И наступает момент, когда в романе наместо живых образов живых людей появляются целлулоидовые раскрашенные куколки с полой сердцевиной, почти невесомые и уже совсем мертвые. Говорят они еще больше, чем вначале, но это уже не их голос, а голос искусного чревовещателя Горького, оставшегося, наконец, полным и единственным победителем на поле этой необыкновенной битвы.
Один он говорит и невозбранно утверждает, что и требовалось, в сущности, с самого начала. Слились все лица и характеры, столь резко очерченные на первых страницах, уже и не разберешь по речи, кто мужчина, а кто женщина, и для всех установлена одна обязательная психология — самого Горького. Так хочу, так приказываю.
Проник в печать недоуменный вопрос, — по-видимому, читательский: неужели Горький в «Детстве» так хорошо запомнил все речи бабушки, деда и других? Приводит как подлинные.
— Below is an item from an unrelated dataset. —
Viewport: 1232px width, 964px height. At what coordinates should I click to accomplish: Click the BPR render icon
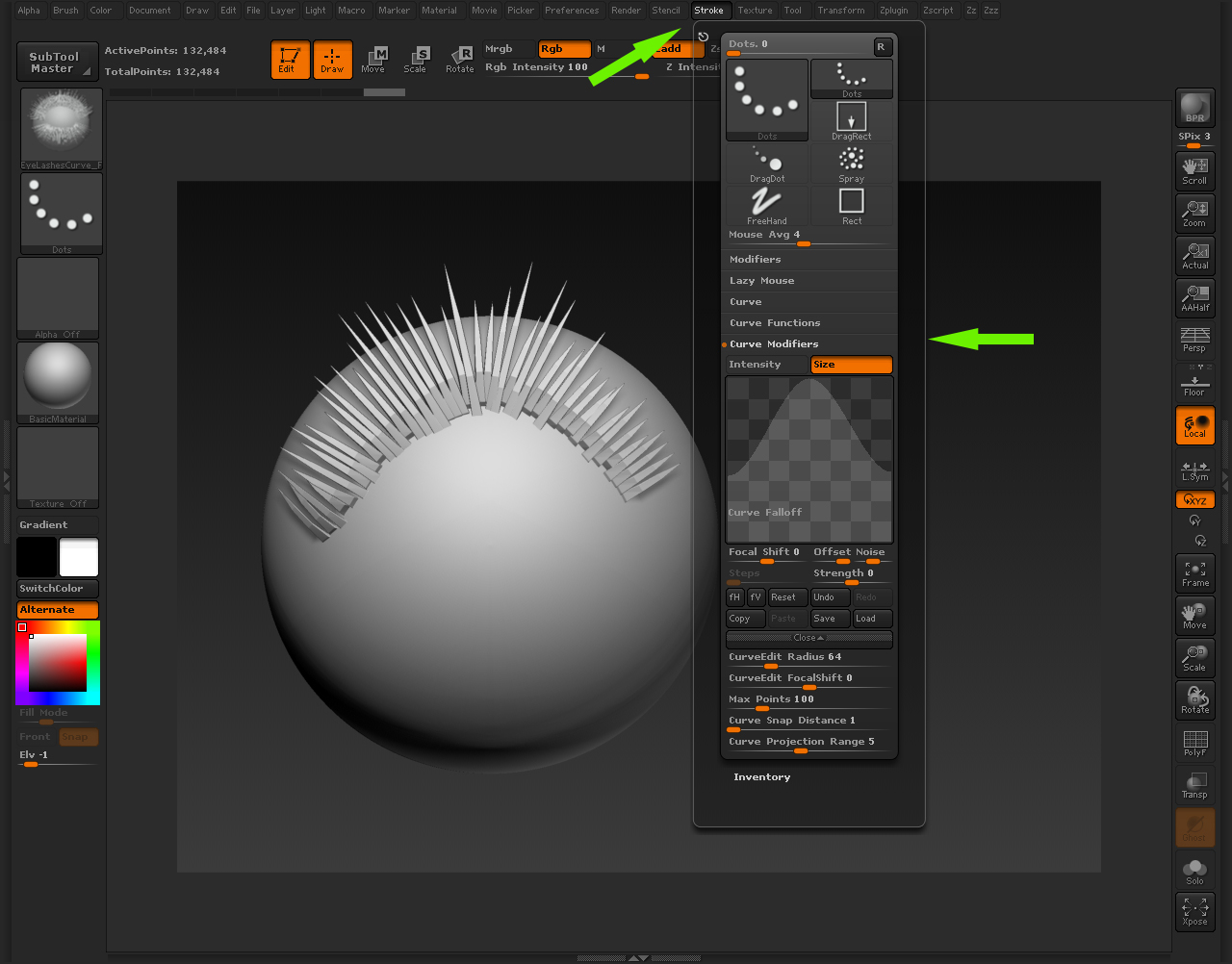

И на том основании, что запомнить так нельзя, осудили художника как бы за некоторую ложь. Это — недоразумение. Конечно, запомнить нельзя, и никто не запоминает, и Толстой не по памяти и не по стенографической записи воссоздавал рассказ своего Карла Ивановича; больше того: будь это действительно запомнено и записано, оно не имело бы никакого художественного значения. И здесь Горький — особенно в речах бабки, до конца сохранивший некоторую самостоятельность, — действовал как истинный художник, одаренный воображением памяти, а не подлинной, лишенной творческой силы, ненужной памятью фактов.